## START Source text

Within “raw”: -We replaced the original Data.tsv with the updated data. There are the following changes: removed columns regarding the age of the borrowings. Borr_source, Borr_quality and Ref_borr are updated. Some inconsistent dates in Ref_borr are fixed in this pull.

-Since my previous pull, we added the BibTex codes to the Borrowing_references.tsv and double-checked some of the dates of the references. Accidental duplicate entries removed, one entry added. Tweaks in Borrowing_references.bib: spaces and unnecessary inconsistent information removed. We checked and fixed some parsing problems.

-The ODS-file is removed because it is redundant. We wish to encourage using the tsv-files instead.

-Both Python scripts bib2tsv.py & tsv2bib.py are updated to handle the borrowing references.

-No changes were required for Citations.bib, Citation_codes.tsv, Language_compilers.tsv, Languages.tsv, Meaning_list_descriptions.tsv, Meaning_lists.tsv and Meanigs.tsv since the first version.

In main: -We replaced the documentation with the updated UraLex2.0_Documentation.md and solved UTF-8 problems

xrotwang commented 3 years ago

@MervideHeer so is this the status after the review period - i.e. ready to be published?

MervideHeer commented 3 years ago

@MervideHeer so is this the status after the review period - i.e. ready to be published?

Hello! We are finished with the files. This is more of an "internal review" here. The goal is to get the data out and in conjunction, I'll submit a paper (ready to go) to a linguistic journal where we analyze and demonstrate the data. I just send an email about moving towards the final Zenodo phase. For these steps, want to keep the people who were involved in the first release informed so that I don’t miss anything. Unfortunately, they do not seem to be participating in this repository and the discussion here.

## END Source text

_Given instruction 1_
Answer these questions from the dataset update notes, please:
(a) What was added to Borrowing_references.tsv?
(b) Why was the ODS-file removed?
(c) Which two Python scripts were updated?
_Given instruction 2_
Rewrite the dataset update notes from "-The ODS-file is" up to and including "the borrowing references.", changing "tsv-files" to "TSV files".
_Given instruction 3_
Write what comes next in the dataset update notes, following on from their last sentence.

## START Provided material

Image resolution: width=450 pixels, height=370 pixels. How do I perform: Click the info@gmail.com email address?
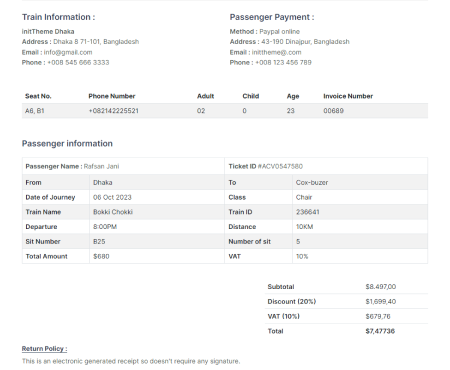click(68, 52)
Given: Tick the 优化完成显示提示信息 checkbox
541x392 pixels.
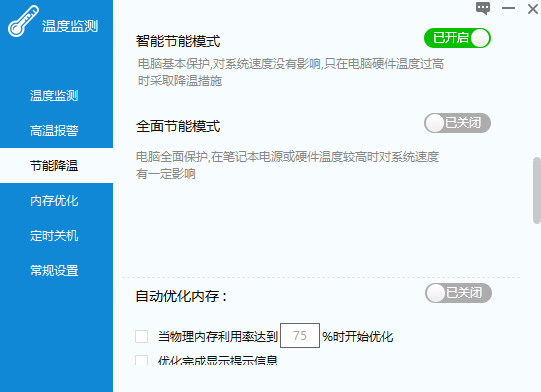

## END Provided material

_Exercise output 1_
(a) The BibTex codes.
(b) Because it is redundant.
(c) bib2tsv.py and tsv2bib.py.

_Exercise output 2_
-The ODS-file is removed because it is redundant. We wish to encourage using the TSV files instead.

-Both Python scripts bib2tsv.py & tsv2bib.py are updated to handle the borrowing references.

_Exercise output 3_
xrotwang commented 3 years ago

@lmaurits and @kasyrj are collaborators on this repos - so should/could get notifications about discussions here.

@MervideHeer anyone else we should add?

MervideHeer commented 3 years ago

@lmaurits and @kasyrj are collaborators on this repos - so should/could get notifications about discussions here.

@MervideHeer anyone else we should add?

I'd like to have Michael Dunn @evoling in the loop as we as the leader of our Bedlan group Outi Vesakoski (I suspect she might not use GitHub).

xrotwang commented 3 years ago

@MervideHeer some references seem to be missing in the borrowings bibfile:

xrotwang commented 3 years ago

@MervideHeer I had to make a couple of small edits to the borrowings bibfile already. So to fix https://github.com/lexibank/uralex/pull/8#issuecomment-842910116 it may be best, if you could just provide me with the missing references, and I can merge them into the bibfile.

xrotwang commented 3 years ago

@MervideHeer So the reference ETY should be replace with NES, correct? Alternatively, we might use ETY as bibtex key in the bibfile instead of NES.

MervideHeer commented 3 years ago

I think the documentation should be moved to uralex_documentation.md, not UraLex_2.0_documentation.md. For the rest of the files, we basically accepted that versioning is done by git, i.e. there's no need for version tags to appear in file names. For consistency - and also because the "old" docs was at uralex_documentation.md - we should change this.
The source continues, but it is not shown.